▶ ACTIVITY: According to the text about the 975 Bryant Street development, how many apartments would the proposed five-story building contain?

As we first reported last week:

With Orchard Supply Hardware having been controversially denied their bid to convert the Pacific Sales building at 975 Bryant Street into a 33,000 square foot OSH with a nursery on its roof, plans to raze the existing building and develop over 180 new homes on the Showplace Square site were drafted, as we first reported at the time.

The refined designs for the proposed development, which have been drafted by Kwan Henmi, calls for a five-story building, with 185 apartments and a basement garage for 135 cars and 3,000 square feet of ground floor retail space, to rise up to 48 feet in height across the Bryant Street site, between Langton and Kate Streets.

The paperwork to secure the building permit for the 975 Bryant Street project has now been filed. And the plans for the development have just been deemed eligible for a streamlined environmental review as the project falls with the boundaries of San Francisco’s approved Eastern Neighborhoods Area Plan.

With respect to any knee-jerk comments of the “why not higher” ilk, keep in mind that the parcel is currently only zoned for development up to 48 feet in height.

▶ RECORDS SUPPLIED:

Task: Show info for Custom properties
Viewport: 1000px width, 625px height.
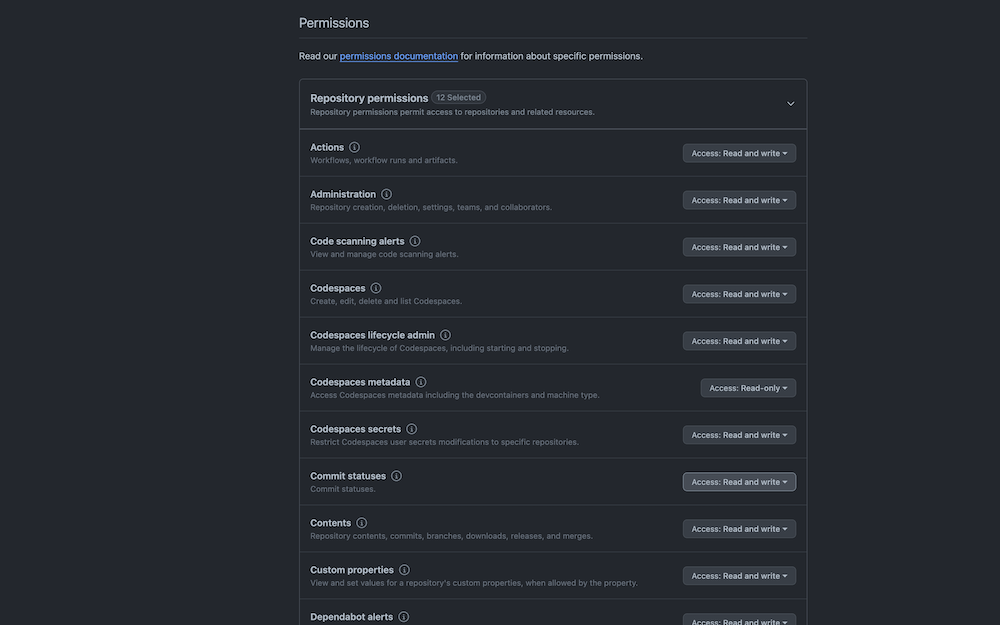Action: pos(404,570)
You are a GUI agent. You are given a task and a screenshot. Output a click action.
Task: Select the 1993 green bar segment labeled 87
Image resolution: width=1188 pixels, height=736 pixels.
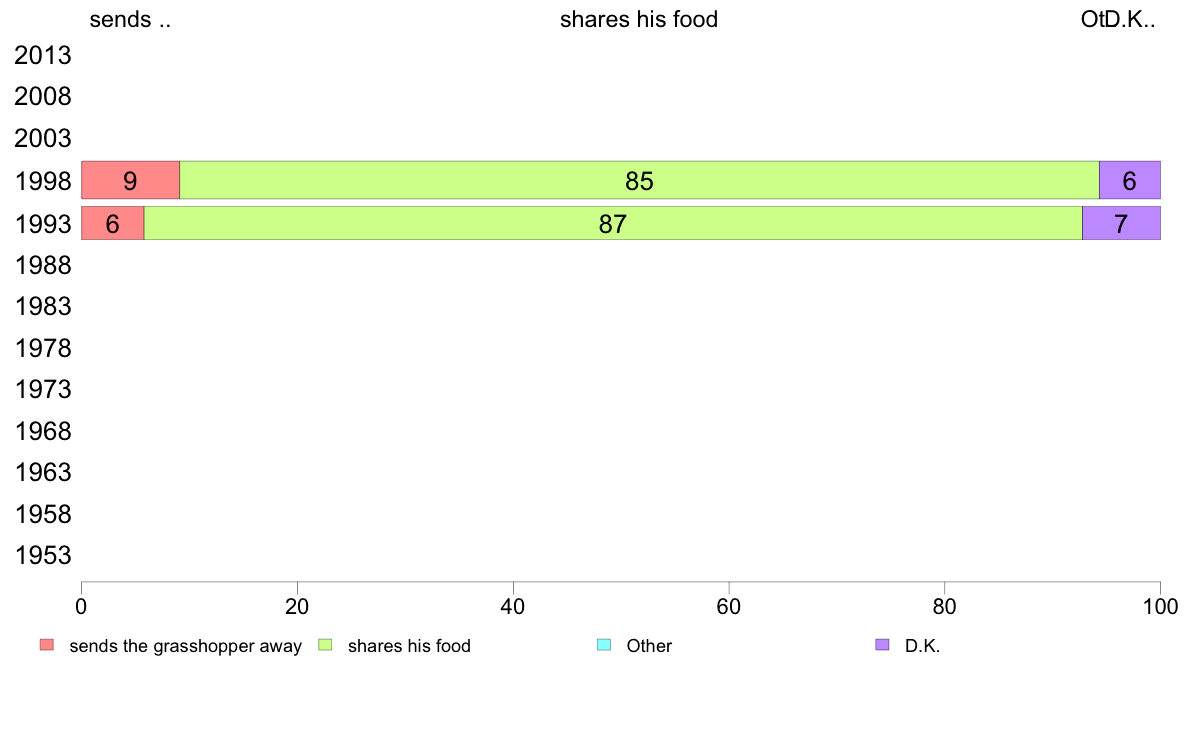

▶ OUTPUT OF THE EXERCISE: 185 apartments